PROVIDED RECORDS =>
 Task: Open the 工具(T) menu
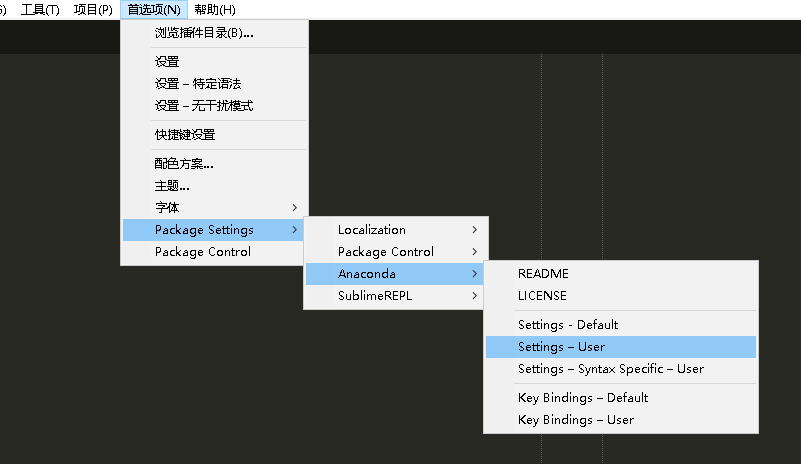(x=40, y=10)

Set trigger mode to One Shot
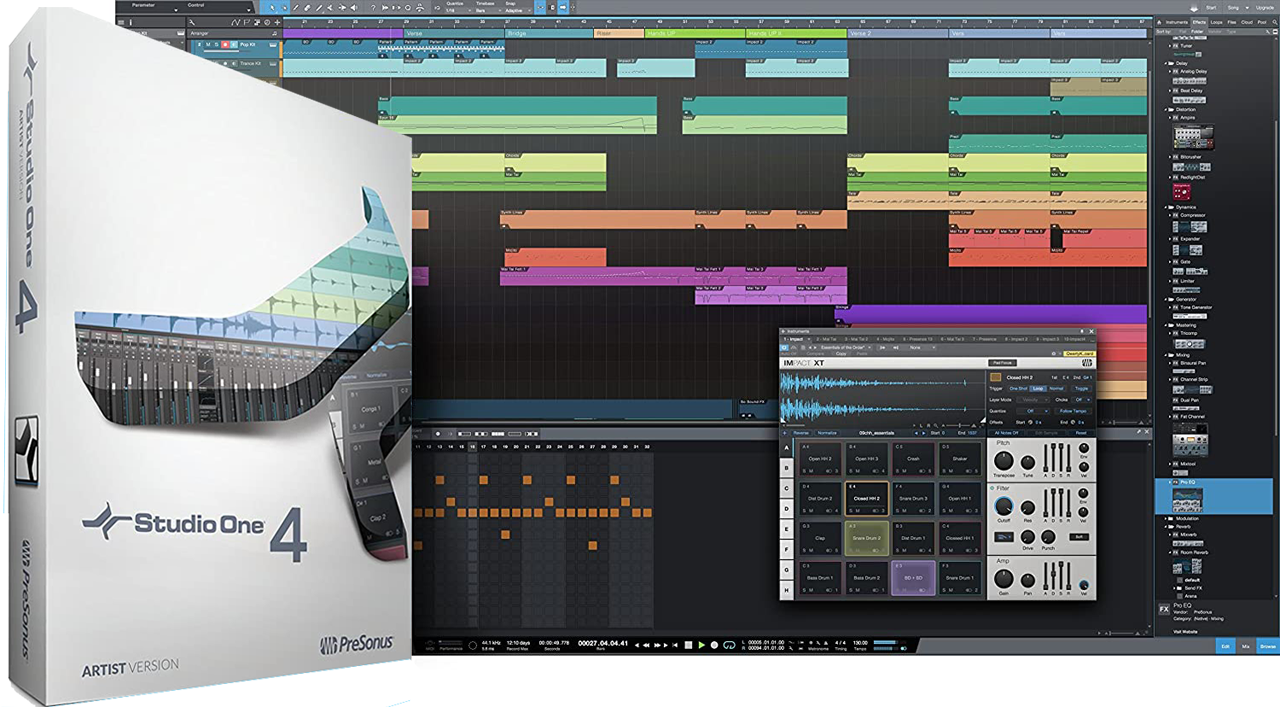pos(1018,388)
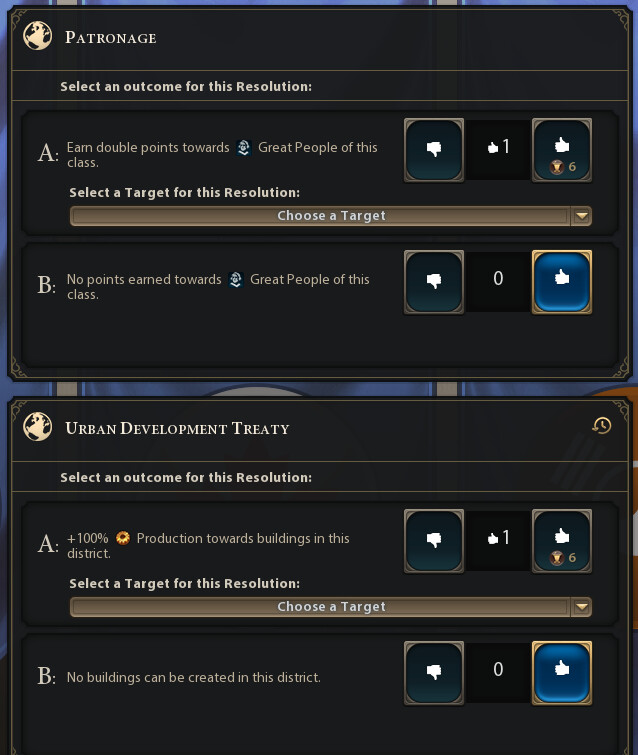
Task: Click the history clock icon on Urban Development Treaty
Action: tap(601, 426)
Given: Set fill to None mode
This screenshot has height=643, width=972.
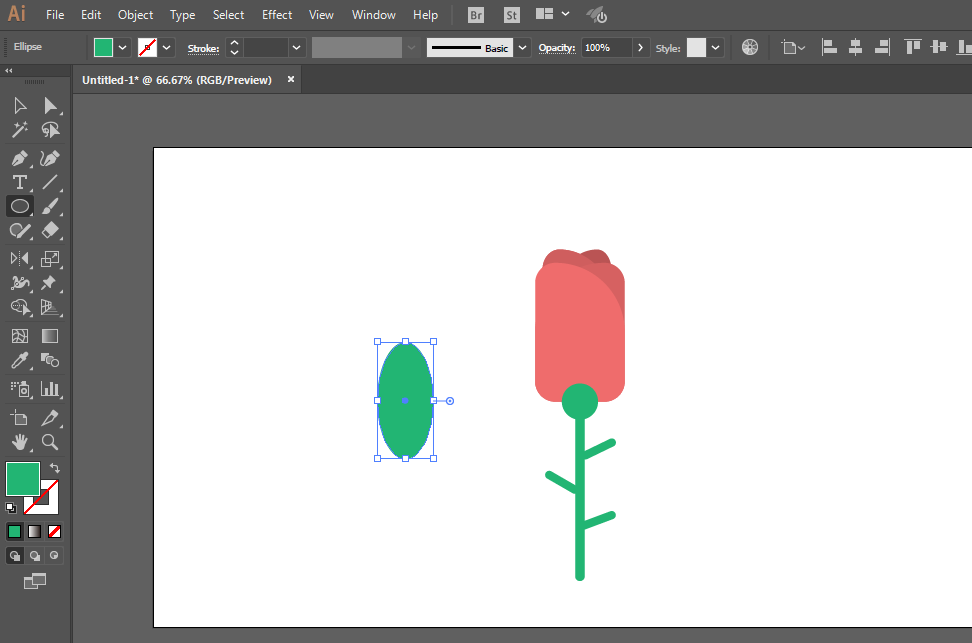Looking at the screenshot, I should coord(55,531).
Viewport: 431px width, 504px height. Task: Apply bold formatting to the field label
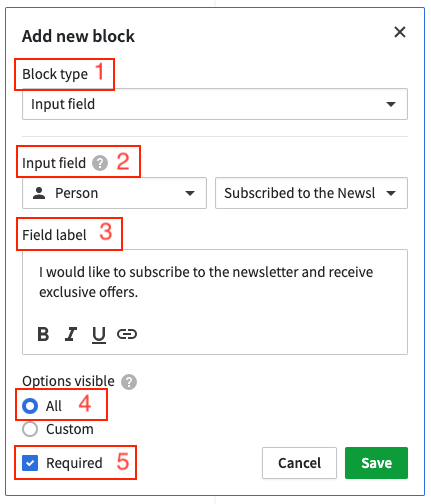point(43,334)
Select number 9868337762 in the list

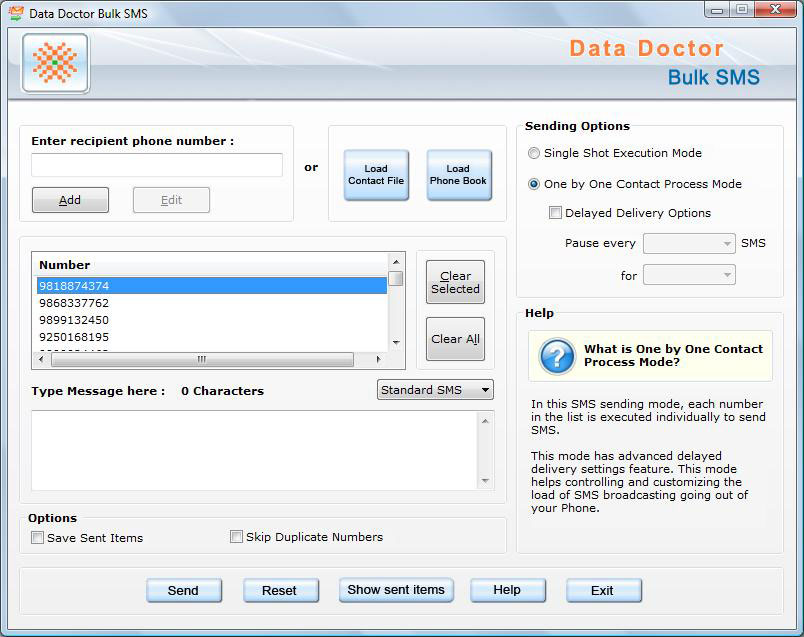(74, 303)
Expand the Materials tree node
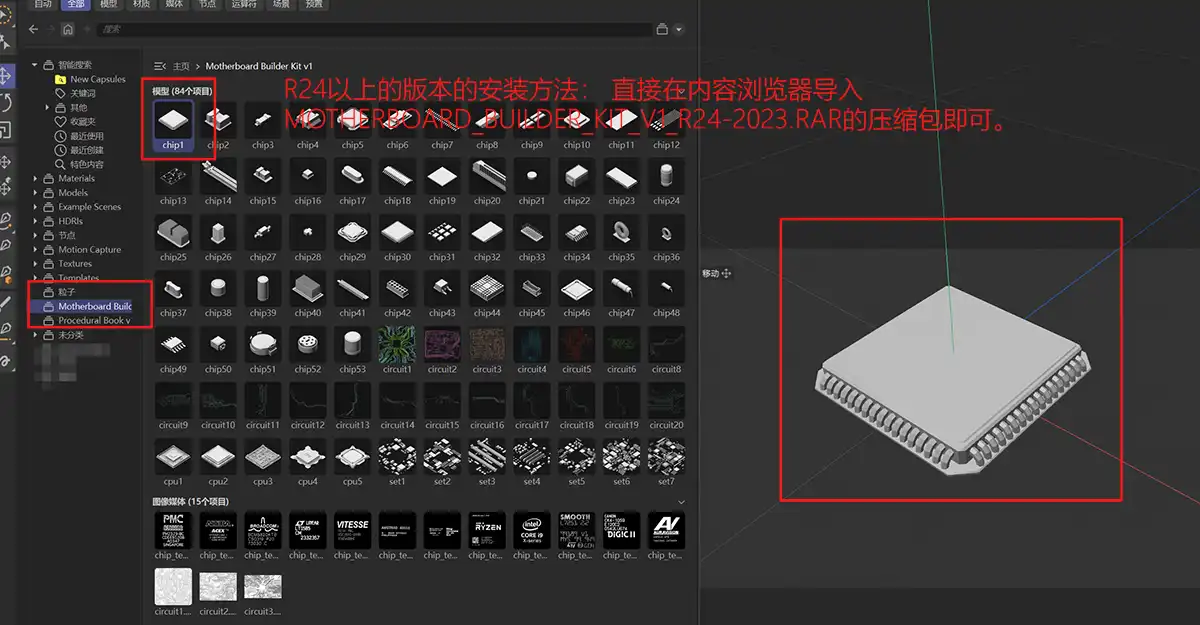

WRITTEN REQUEST =>
Please give every line of the rows above as a JSON list of strings, one string per line, with blank lines left out. Leave the pictures out of the answer.

TASK SOLUTION =>
[
  " Task: Open the 工具(T) menu",
  "(x=40, y=10)",
  "Set trigger mode to One Shot",
  "pos(1018,388)",
  "Task: Click the history clock icon on Urban Development Treaty",
  "Action: tap(601, 426)",
  "Given: Set fill to None mode",
  "This screenshot has height=643, width=972.",
  "Looking at the screenshot, I should coord(55,531).",
  "Viewport: 431px width, 504px height. Task: Apply bold formatting to the field label",
  "point(43,334)",
  "Select number 9868337762 in the list",
  "(74, 303)",
  "Expand the Materials tree node"
]